È impossibile non riconoscere da pochissime inquadrature i film scritti da Jess e Jerusha Hess (e solitamente diretti dal primo). Napoleon Dynamite, Nacho Libre o il capolavoro Gentlemen Broncos, sono delle odi fenomenali agli ultimi del mondo, i peggiori, i meno concilianti e più perdenti tra gli esseri umani, e sono soprattutto film nel senso più completo del termine. A fianco ad una sceneggiatura solitamente poco convenzionale, la gran parte della comicità dei loro film viene dalla messa in scena, dalla fotografia limpida e geometrica, dall’arredamento, dai costumi, dalla recitazione, dalla scenografia e dalle precise scelte comiche di quando staccare o non staccare.
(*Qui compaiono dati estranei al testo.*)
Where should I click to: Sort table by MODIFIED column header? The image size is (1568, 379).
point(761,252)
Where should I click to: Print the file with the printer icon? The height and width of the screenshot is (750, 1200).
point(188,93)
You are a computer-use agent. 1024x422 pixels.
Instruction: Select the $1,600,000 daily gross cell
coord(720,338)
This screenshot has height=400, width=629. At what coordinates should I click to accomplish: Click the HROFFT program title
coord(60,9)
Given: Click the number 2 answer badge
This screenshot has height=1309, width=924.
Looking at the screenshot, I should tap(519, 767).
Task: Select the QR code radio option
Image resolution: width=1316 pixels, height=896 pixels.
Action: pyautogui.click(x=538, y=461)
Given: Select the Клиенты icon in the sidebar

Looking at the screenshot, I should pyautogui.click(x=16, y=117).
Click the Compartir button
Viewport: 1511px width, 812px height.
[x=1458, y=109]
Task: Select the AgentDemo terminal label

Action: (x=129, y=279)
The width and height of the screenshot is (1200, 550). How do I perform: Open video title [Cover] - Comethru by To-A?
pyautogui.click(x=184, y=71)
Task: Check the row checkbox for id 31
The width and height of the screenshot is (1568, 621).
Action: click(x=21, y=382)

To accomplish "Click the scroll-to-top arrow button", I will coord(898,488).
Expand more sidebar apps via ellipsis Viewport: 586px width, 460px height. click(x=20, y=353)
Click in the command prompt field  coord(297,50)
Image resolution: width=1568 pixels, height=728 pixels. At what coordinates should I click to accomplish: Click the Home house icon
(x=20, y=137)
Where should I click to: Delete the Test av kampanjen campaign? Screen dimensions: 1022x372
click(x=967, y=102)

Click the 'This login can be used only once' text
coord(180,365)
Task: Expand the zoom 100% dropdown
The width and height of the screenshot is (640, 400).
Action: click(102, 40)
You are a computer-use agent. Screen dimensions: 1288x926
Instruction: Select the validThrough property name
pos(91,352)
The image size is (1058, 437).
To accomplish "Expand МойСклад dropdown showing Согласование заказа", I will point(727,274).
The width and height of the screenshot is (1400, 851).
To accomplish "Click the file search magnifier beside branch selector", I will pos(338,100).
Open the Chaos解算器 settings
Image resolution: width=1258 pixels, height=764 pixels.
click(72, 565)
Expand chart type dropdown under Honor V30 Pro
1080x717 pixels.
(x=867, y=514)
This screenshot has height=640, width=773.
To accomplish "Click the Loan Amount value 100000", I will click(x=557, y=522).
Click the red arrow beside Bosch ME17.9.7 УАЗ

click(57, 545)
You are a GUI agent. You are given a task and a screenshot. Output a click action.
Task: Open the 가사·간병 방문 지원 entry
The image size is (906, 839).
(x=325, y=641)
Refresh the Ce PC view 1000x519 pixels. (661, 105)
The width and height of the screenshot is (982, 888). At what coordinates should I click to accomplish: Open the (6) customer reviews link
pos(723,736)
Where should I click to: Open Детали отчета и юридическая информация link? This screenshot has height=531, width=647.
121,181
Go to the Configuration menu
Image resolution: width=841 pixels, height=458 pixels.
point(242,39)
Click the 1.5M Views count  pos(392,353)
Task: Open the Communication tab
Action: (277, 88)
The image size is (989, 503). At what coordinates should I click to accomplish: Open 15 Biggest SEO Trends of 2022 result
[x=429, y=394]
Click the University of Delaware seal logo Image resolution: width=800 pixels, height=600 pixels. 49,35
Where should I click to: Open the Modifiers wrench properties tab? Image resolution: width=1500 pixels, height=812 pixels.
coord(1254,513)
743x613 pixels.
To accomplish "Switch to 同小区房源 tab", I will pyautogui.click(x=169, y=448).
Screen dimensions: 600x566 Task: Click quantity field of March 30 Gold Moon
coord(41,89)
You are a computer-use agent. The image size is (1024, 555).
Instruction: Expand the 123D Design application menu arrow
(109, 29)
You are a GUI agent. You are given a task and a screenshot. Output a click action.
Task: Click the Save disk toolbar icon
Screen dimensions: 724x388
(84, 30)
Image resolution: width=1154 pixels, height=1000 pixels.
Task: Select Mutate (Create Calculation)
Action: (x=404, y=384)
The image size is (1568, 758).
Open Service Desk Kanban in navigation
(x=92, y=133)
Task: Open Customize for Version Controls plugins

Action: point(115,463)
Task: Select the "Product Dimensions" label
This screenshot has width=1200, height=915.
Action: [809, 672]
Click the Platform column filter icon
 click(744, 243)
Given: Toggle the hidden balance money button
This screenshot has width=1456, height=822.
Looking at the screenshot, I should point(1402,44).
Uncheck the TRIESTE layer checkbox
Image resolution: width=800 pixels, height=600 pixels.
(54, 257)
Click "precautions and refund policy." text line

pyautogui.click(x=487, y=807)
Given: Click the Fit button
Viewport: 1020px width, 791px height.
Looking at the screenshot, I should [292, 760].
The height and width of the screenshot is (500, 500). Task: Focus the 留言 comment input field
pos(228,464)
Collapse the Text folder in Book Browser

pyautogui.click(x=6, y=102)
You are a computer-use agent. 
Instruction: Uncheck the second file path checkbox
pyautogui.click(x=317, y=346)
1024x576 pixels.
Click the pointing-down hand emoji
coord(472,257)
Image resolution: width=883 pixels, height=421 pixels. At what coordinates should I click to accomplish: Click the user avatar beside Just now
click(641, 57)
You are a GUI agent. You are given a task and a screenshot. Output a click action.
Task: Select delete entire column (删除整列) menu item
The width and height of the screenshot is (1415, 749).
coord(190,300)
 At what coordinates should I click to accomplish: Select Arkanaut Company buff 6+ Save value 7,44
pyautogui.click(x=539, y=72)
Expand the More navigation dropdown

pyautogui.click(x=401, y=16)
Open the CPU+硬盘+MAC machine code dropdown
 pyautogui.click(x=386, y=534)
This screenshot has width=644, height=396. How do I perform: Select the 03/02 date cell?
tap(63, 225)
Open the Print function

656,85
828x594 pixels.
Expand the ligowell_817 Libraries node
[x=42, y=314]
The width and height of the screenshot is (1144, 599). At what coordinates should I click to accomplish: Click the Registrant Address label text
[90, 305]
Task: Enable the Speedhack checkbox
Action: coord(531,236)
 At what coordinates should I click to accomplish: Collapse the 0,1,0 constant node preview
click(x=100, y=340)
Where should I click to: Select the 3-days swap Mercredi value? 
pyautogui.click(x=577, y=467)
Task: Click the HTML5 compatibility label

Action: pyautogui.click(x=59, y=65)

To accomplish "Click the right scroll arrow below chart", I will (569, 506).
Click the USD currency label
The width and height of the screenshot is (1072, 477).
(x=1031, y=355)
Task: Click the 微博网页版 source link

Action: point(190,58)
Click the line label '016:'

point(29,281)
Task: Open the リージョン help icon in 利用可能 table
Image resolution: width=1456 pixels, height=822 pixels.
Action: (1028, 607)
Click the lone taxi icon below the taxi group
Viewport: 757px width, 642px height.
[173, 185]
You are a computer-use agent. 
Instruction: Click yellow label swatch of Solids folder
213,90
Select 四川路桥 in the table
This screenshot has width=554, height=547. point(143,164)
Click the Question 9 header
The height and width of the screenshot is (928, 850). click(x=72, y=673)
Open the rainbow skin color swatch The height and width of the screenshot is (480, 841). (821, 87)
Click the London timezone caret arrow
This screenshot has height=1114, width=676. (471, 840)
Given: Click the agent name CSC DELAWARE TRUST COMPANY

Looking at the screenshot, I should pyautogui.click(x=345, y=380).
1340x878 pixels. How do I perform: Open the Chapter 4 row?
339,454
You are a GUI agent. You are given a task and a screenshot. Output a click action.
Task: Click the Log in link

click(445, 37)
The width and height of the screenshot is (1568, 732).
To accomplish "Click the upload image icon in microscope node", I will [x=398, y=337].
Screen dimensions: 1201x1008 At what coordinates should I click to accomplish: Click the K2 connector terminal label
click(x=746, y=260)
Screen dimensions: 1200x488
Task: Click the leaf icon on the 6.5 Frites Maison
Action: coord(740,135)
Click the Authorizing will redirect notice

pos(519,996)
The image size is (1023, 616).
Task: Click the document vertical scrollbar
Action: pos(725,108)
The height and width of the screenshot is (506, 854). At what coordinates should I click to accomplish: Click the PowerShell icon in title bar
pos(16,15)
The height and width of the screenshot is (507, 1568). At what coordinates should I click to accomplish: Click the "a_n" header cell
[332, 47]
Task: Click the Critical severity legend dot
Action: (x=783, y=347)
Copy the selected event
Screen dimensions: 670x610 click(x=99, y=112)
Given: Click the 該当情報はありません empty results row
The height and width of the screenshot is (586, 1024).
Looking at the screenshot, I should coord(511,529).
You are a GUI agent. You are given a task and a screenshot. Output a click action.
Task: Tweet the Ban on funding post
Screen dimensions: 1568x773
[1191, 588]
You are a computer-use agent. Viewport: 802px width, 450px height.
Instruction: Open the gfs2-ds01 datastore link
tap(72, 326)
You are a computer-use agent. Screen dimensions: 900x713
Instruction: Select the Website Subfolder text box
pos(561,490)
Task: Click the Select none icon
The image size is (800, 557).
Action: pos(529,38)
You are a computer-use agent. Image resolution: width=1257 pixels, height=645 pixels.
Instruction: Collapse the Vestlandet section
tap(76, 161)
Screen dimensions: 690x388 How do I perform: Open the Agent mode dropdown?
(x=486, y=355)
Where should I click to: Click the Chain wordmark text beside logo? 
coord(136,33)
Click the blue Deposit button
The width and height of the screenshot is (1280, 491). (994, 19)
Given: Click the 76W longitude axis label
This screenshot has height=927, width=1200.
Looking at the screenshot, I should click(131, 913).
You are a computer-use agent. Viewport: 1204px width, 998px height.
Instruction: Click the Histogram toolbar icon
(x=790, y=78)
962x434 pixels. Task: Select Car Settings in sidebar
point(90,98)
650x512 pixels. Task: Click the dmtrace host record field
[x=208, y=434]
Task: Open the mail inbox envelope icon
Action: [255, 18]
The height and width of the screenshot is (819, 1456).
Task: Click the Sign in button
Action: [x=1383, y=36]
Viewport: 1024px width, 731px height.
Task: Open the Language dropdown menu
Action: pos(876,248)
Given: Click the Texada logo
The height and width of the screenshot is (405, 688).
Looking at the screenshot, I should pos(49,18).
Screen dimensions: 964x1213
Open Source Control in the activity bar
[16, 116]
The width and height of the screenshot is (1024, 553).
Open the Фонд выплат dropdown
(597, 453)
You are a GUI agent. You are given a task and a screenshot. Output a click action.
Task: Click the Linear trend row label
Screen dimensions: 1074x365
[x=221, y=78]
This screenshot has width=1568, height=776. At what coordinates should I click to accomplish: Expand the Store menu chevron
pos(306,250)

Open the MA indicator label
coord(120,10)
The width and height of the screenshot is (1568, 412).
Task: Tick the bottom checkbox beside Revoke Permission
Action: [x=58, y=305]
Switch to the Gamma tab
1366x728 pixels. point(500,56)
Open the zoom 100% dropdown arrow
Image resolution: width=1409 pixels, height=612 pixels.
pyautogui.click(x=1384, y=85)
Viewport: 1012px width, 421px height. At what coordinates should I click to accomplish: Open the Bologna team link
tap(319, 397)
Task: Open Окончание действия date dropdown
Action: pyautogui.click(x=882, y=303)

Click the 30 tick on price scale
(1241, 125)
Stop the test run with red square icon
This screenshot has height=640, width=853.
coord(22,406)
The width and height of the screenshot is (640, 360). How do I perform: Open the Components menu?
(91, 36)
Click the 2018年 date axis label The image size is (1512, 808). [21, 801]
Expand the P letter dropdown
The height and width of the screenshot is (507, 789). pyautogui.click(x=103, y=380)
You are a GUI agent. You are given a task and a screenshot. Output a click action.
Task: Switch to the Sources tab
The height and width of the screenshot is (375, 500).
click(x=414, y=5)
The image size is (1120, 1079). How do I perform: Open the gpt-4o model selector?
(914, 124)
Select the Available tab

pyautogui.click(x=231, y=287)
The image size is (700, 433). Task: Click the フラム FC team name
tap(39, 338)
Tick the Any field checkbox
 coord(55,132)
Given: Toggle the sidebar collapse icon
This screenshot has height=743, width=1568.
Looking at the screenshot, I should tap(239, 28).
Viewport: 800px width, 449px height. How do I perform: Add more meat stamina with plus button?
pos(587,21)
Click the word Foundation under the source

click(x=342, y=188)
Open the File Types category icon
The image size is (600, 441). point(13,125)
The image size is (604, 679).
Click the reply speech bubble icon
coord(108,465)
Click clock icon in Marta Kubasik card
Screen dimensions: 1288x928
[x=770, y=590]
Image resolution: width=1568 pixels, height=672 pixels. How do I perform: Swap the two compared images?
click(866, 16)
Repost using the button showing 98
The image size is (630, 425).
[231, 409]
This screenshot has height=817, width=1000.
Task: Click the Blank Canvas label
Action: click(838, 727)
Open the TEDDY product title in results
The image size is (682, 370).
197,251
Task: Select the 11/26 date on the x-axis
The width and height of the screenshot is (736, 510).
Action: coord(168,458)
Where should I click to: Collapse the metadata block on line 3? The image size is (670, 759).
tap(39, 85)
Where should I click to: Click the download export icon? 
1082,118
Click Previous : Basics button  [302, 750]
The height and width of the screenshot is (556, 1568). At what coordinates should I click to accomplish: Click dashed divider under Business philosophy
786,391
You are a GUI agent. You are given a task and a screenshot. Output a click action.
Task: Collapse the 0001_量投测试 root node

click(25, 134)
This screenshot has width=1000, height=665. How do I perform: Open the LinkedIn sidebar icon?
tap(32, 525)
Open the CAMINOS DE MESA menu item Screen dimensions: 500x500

Il fatto che i due siano mormoni professanti dà alla loro visione del mondo una qualità inedita, permeata di una compassione pazzesca e di un occhio sull’umanità e gli ambienti in cui vivono come non ce ne sono.
In Masterminds tutto questo non si trova, è il primo film da studio di un vero genio della commedia, e ne esce un po’ con le ossa rotte.

Nonostante sia una commedia forte, con attori in forma e un fatto vero e veramente incredibile a fare da base (da Pain and Gain sembra essere diventato obbligatorio), non c’è nulla dell’originalità di Hess. Un certo gusto per il dettaglio nell’abbigliamento di Galifianakis, alcune comparse, sparute composizioni delle inquadrature e l’uso grottesco del dialetto ma nulla più. Elementi sparsi che non sono in grado di creare quei mondi di Jared Hess al margine da tutto, guardati con un misto di presa in giro e compassione che non hanno eguali. Invece in Masterminds, gli idioti sono solo presi in giro come in qualsiasi altra commedia di un Todd Phillips qualsiasi, ma senza la sua voglia di vita. Diretto da chiunque altro questo sarebbe stato un film carino, così è impossibile non considerarlo un’occasione sprecata.